天才死霊術士の私は、 有能指揮官に冷遇され雑用役に追いやられる。

ネイト二世

#1 存在価値を奪った男


「……君が、死霊術士だな」


 新しい指揮官として現れた若い男は、白髪に赤目という噂通りの私の容貌を見て言った。


「ええ。お初にお目にかかりますアルフォンス様。共に戦えてとても光栄ですわ。私はクラリス。この力を用いて、貴方様と聖教国の為に誠心誠意の働きをお見せします」


「そうか、だが先に言っておく事がある」

 男は無表情を崩さずに私に宣告を下す。



「君の力は必要ない。生も死も冒涜する忌まわしき死霊術など」



「…………え?」


 にわかにはその言葉が信じられなかった。その男は私の無二の価値を不要と断じたのだ。



◆◇



 私はずっと、死霊術によって自らの存在価値を証明してきた。


 長きに渡り続いている、私が生まれた聖教国と帝国の戦争。

 私は二年前から戦場に立ち、死霊術の力で敵を征討する役目を果たしてきた。




 アルフォンスという名の新たな指揮官が現れる前日の夜、私は敵方である帝国の駐屯地を奇襲すべく少数の兵と夜の森を行進していた。


 私達の横で荷馬車によって運ばれているのは、数日前に討伐された魔獣の死骸。たおされてから一週間は経っているそれは、おぞましい姿で腐臭を漂わせ始めている。


「止まれ、この辺りで充分だろう。クラリス、取り掛かってくれ」

「はい、承知しました」


 そして私は、指示された通りに術を行使する為の準備を進めてゆく。


 敵兵の死体から得た血を触媒として魔法陣を描き、魔獣を数人掛かりで横たえてもらう。これほどまでに巨大で強大な生物に対して術をかけるのは初めてだが、問題ない。


 私は、死霊術の詠唱を開始した……



「グルルルゥゥゥゥ…………」


「……成功したか」

「ひっ……まさか本当に、あんなでかいのが……」


 ……よし、成功した。やはり私の才能は特別だ。

 先程まで魂が失せた死骸でしかなかったそれは、所々が腐乱した肉体のまま立ち上がり、白濁した眼を開き呼吸もせずに硬直している。

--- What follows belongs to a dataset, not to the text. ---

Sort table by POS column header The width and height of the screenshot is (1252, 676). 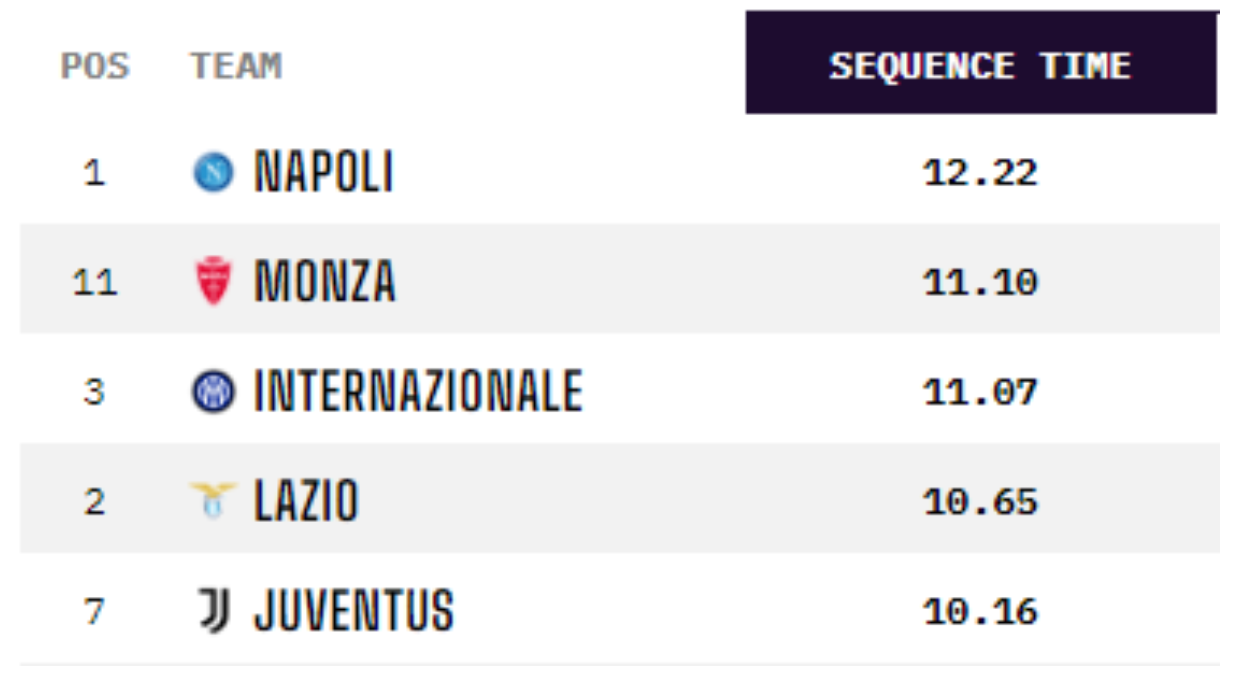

「よしよし、私達は敵ではないわ。真っ直ぐに進んで、見つけた敵を掃討しなさい」

「ガァァァウッ!!!」


 死霊術によって動く屍となった魔獣は、私が命じた通りに一直線に突進していった。


 そして数十秒後に森の奥から聞こえたのは、帝国兵の恐慌する悲鳴と魔獣の唸り声。

 獰猛な遠吠えが勢いを増すごとに、恐れ慄く人間の絶叫は徐々に少なくなっていった。


 そこではどんな光景が広がっているのだろうか。きっと酸鼻を極める血と肉の海なのだろう。死霊術を行使するたびに、私に降り積もる業は増えてゆく。

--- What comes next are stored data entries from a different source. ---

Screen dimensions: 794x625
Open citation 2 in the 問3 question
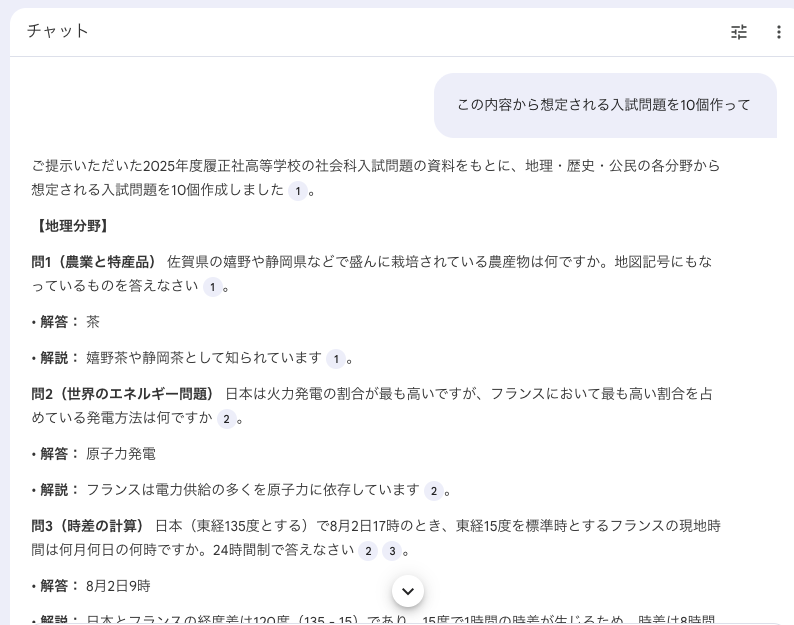368,551
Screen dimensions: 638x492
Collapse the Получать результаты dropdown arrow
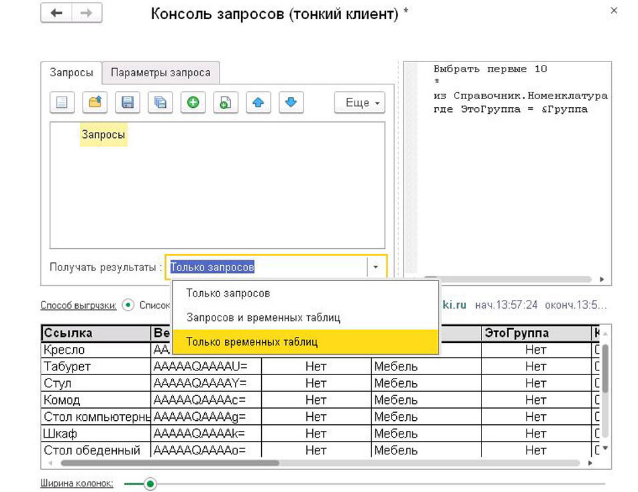tap(375, 267)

 随伴する兵士達は耳に入る敵国兵の断末魔への嫌悪を露わにしたのち、各々の感想を口に出した。


「帝国の奴らも不憫だな。まさかこんな森でいきなり魔獣が出るなんて予想外だろうよ」

「あんな怪物を生き返らせるなんて……死霊術も化け物みたいな力だよな」

「だがその化け物の力で、俺達は危険を冒さずに済む。クラリスに感謝しなくちゃな」


 化物……私の術を見て多くの者が評した。だが私はそれを恥じることはない。

 これこそが今や誰にも取って代わられることはない私の力。

 これからも私は、天賦の才能によってその存在をこの世に残すのだ。



 ……そう、何も持たなかった裏通りの孤児であった私の存在を。